The recent approval by the Irish High Court of a scheme of arrangement that restructured US$1.65bn of liabilities of Ballantyne Re plc (Ballantyne) confirms Dublin as one of the most effective restructuring venues in the EU. The detailed decision of Justice Barniville (available here) offers significant precedential value and is a clear endorsement that Irish schemes can be used to implement complex cross border restructurings. The Irish statute governing schemes is very similar to that of England and Wales.
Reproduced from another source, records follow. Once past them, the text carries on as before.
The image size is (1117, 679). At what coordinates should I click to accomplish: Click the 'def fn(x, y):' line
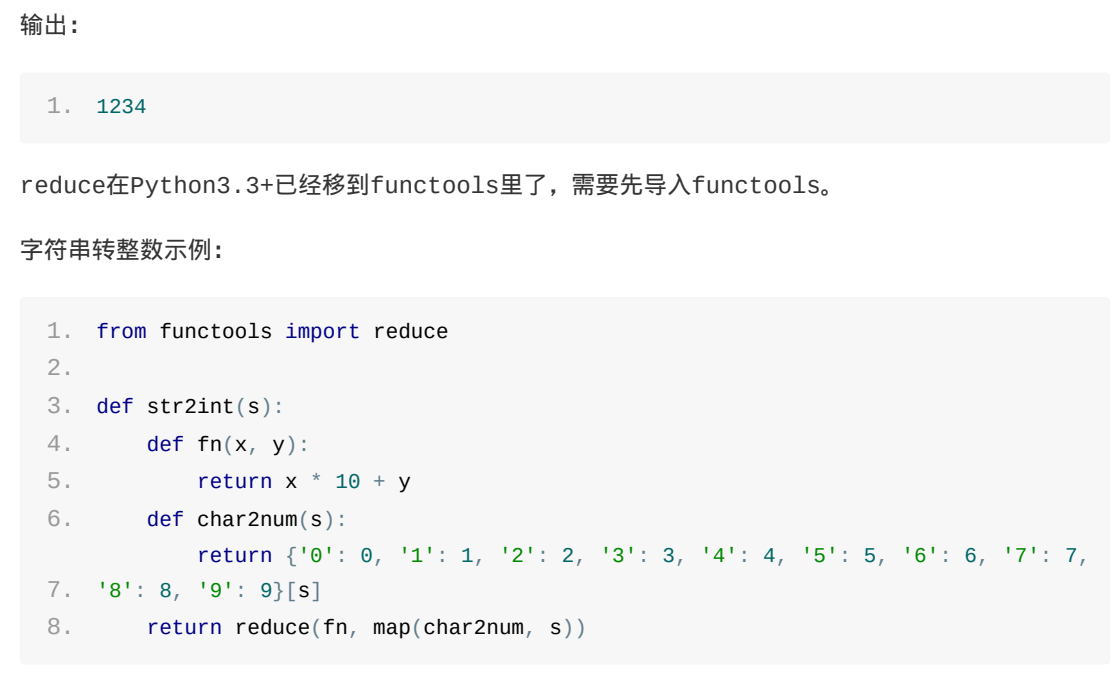pos(228,445)
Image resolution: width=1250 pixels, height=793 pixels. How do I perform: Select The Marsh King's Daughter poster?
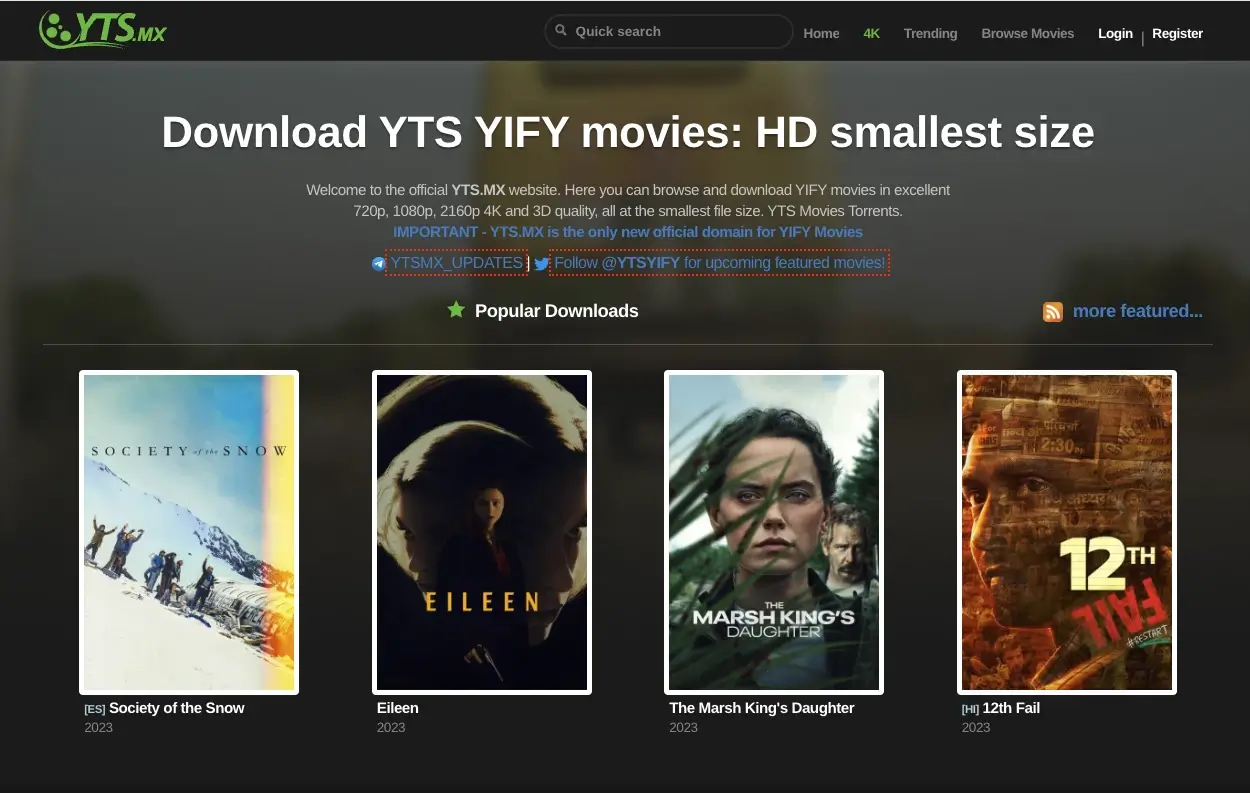pos(773,531)
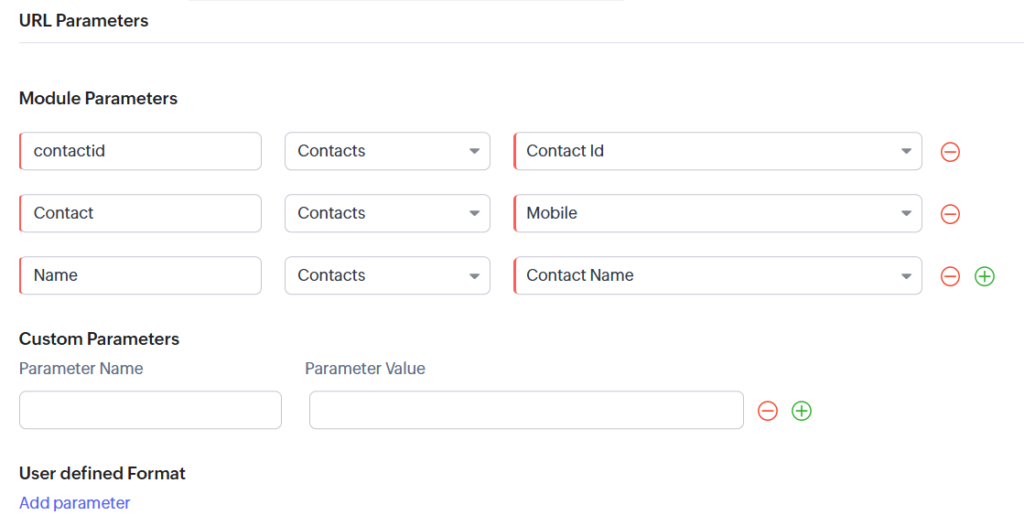The width and height of the screenshot is (1024, 526).
Task: Add a new module parameter row
Action: (x=984, y=276)
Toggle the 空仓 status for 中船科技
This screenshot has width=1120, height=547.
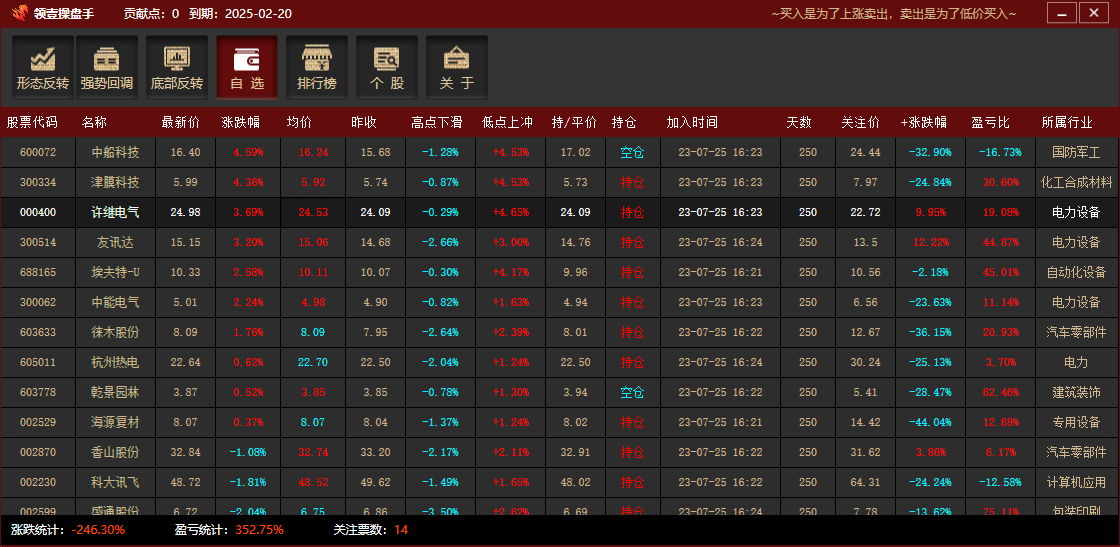pyautogui.click(x=632, y=153)
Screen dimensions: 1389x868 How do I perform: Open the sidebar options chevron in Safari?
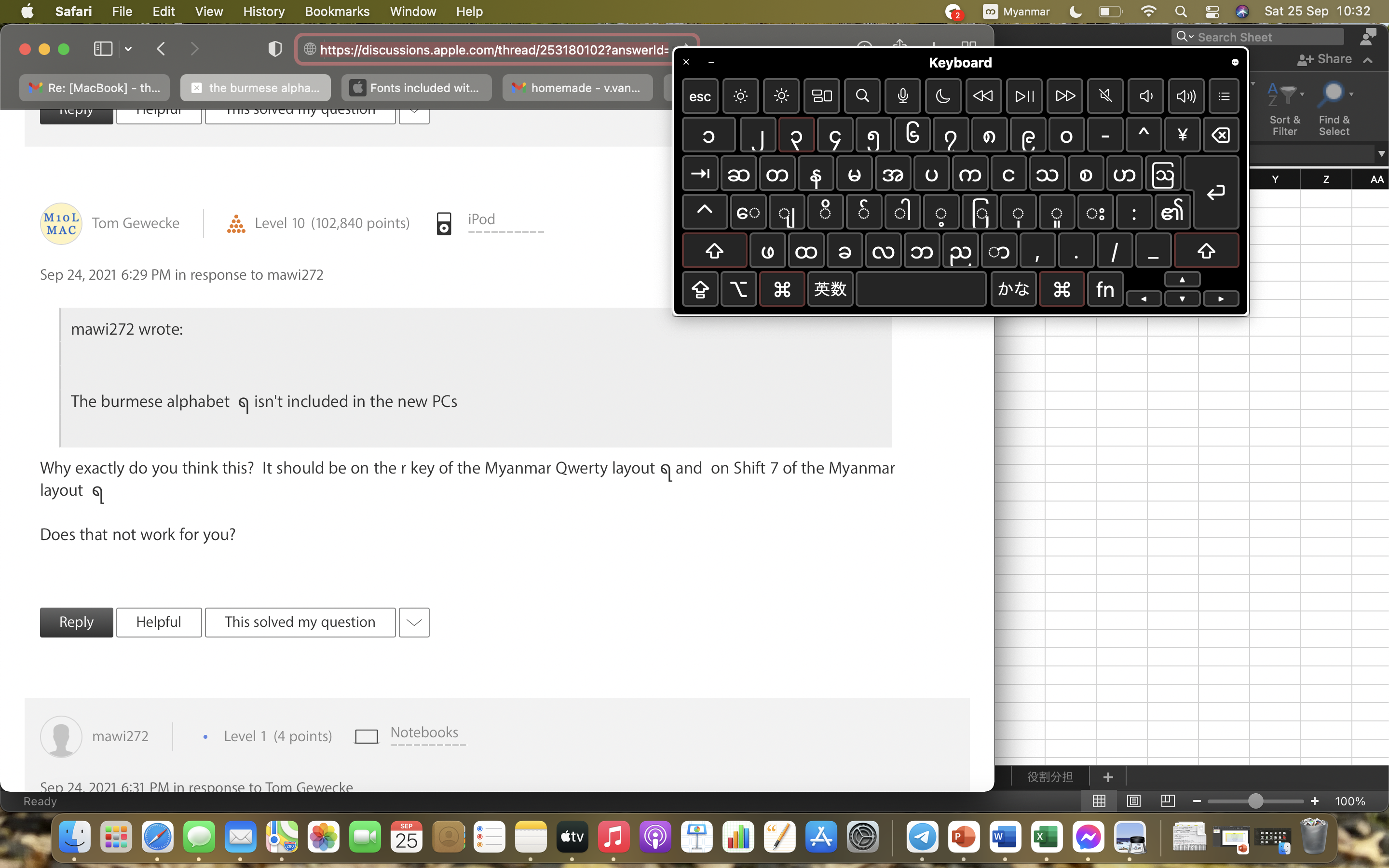(x=129, y=49)
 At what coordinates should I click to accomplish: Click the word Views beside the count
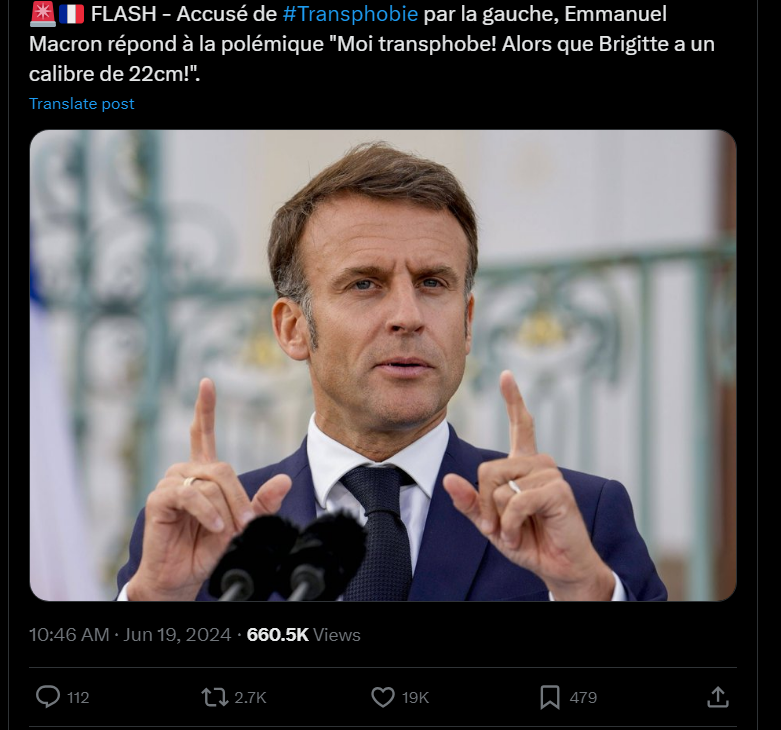pos(337,635)
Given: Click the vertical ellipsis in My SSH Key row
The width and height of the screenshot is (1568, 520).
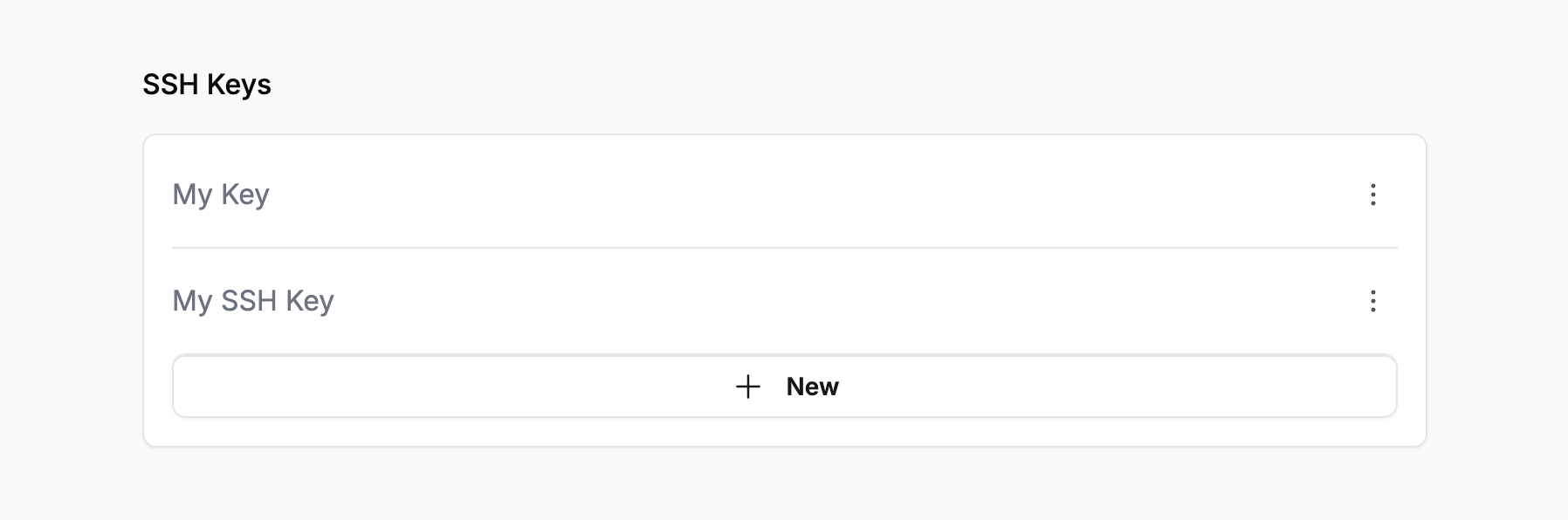Looking at the screenshot, I should tap(1372, 301).
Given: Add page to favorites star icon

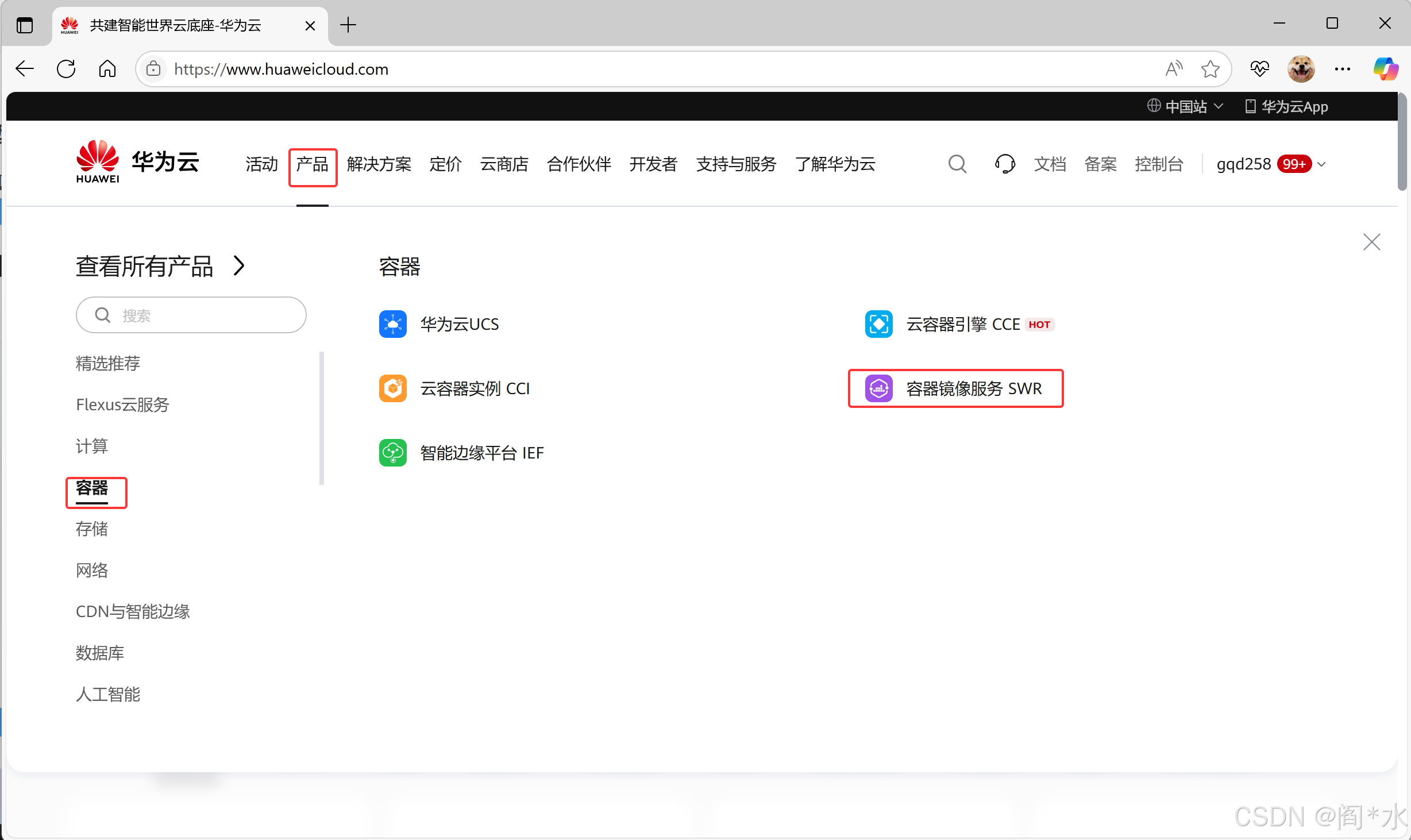Looking at the screenshot, I should pyautogui.click(x=1210, y=69).
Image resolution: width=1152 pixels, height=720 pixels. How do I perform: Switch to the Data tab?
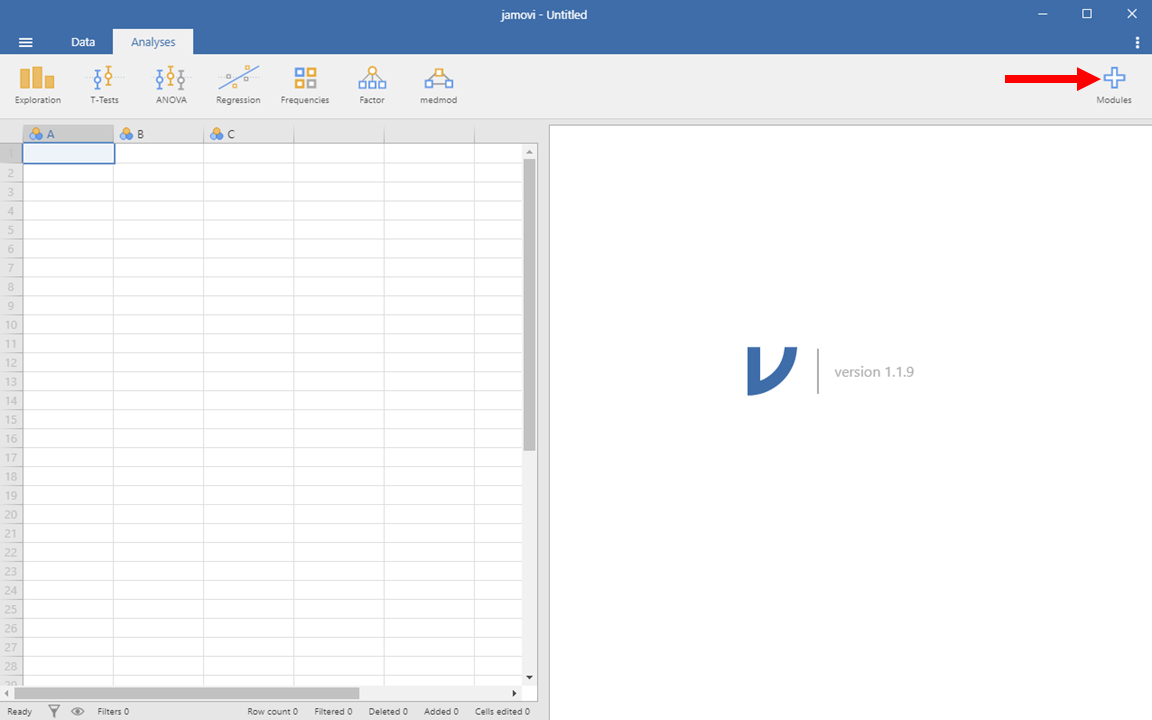[83, 42]
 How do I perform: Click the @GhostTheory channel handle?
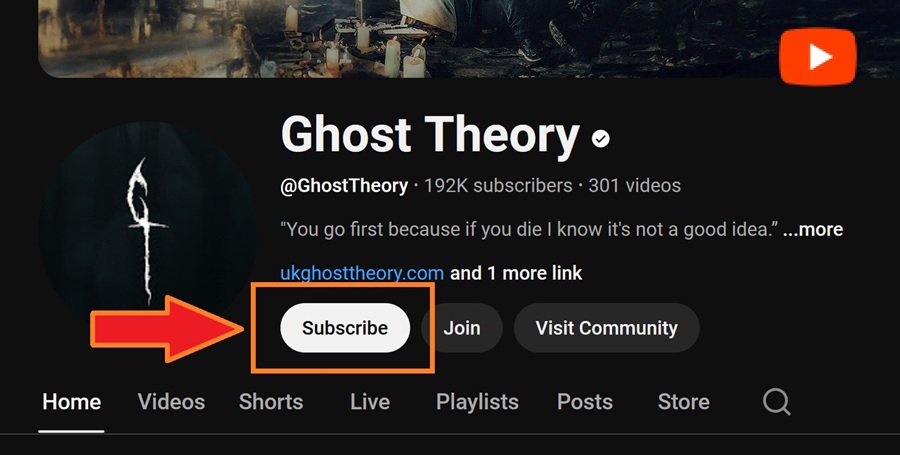[x=344, y=185]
Essence of the Ballantyne scheme:
Despite a challenge by a minority creditor, the Irish High Court promptly approved a scheme which:
- allowed a disbursement of Ballantyne's assets to senior creditors in full and final settlement of c. $1.65bn of claims against Ballantyne
- released third party guarantee obligations
- allowed Ballantyne to novate its reinsurance obligations to a third party reinsurer as part of a broader restructuring enabled by the scheme
- included payment of a lock-up fee to senior creditors voting in favour of the scheme
- required recognition of the scheme in the US via the Chapter 15 process
- facilitated the solvent winding up of Ballantyne
Timeline key dates:
The High Court case-managed the Irish scheme process that concluded in less than six weeks:
- 29 April 2019: High Court hearing to convene creditor meetings and launch scheme
- 22 May 2019: creditor meetings held
- 5 June 2019: contested sanction hearing before Justice Barniville
- 6 June 2019: 56 page judgment sanctioning the scheme delivered by the judge
- 11 June 2019: Chapter 15 hearing granting recognition of the Irish scheme in the US
The broader restructuring was fully implemented on 17 June 2019.
The speed and manner in which the Irish High Court dealt with a complex scheme implementing a $1.65bn cross border restructuring further cements Dublin as a key EU restructuring venue.